[Exercise description]
Below are some records; repeat them all exactly, minus the pictures.

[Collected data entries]
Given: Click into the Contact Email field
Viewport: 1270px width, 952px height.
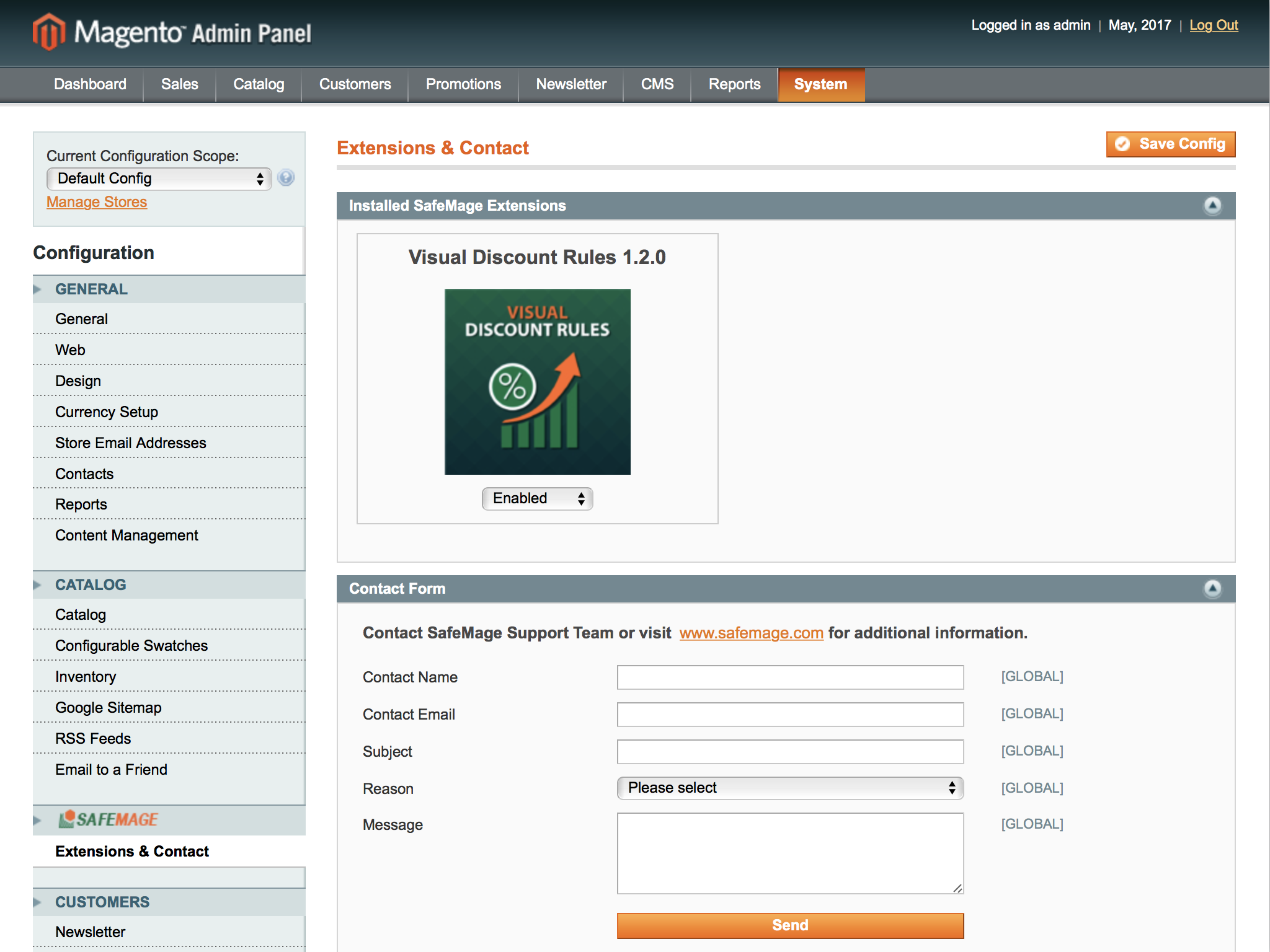Looking at the screenshot, I should point(789,714).
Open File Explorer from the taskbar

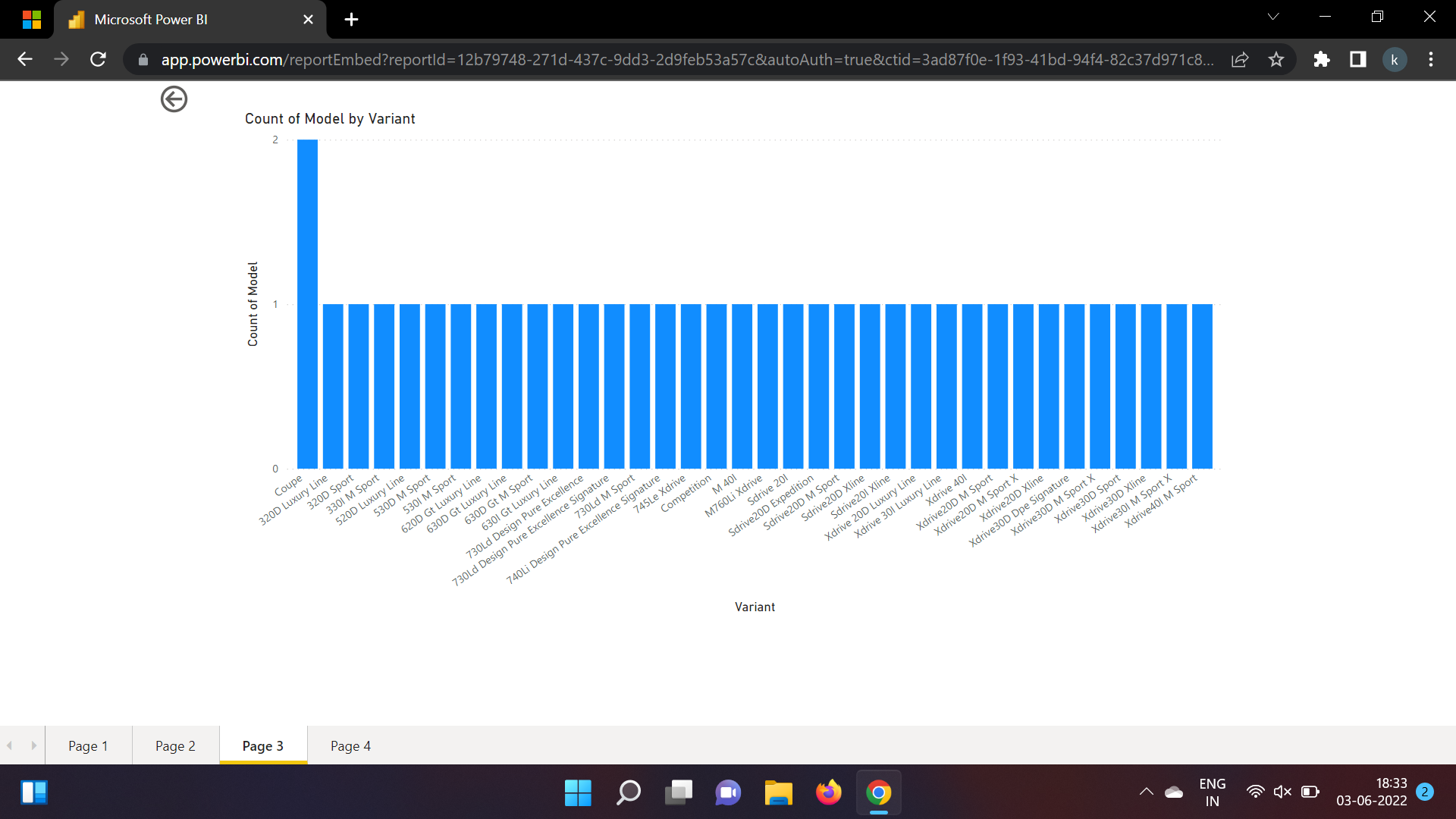click(778, 792)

[Result of this exercise]
Given: Click into the Contact Email field
Viewport: 1270px width, 952px height.
Looking at the screenshot, I should point(789,714).
Open File Explorer from the taskbar

click(778, 792)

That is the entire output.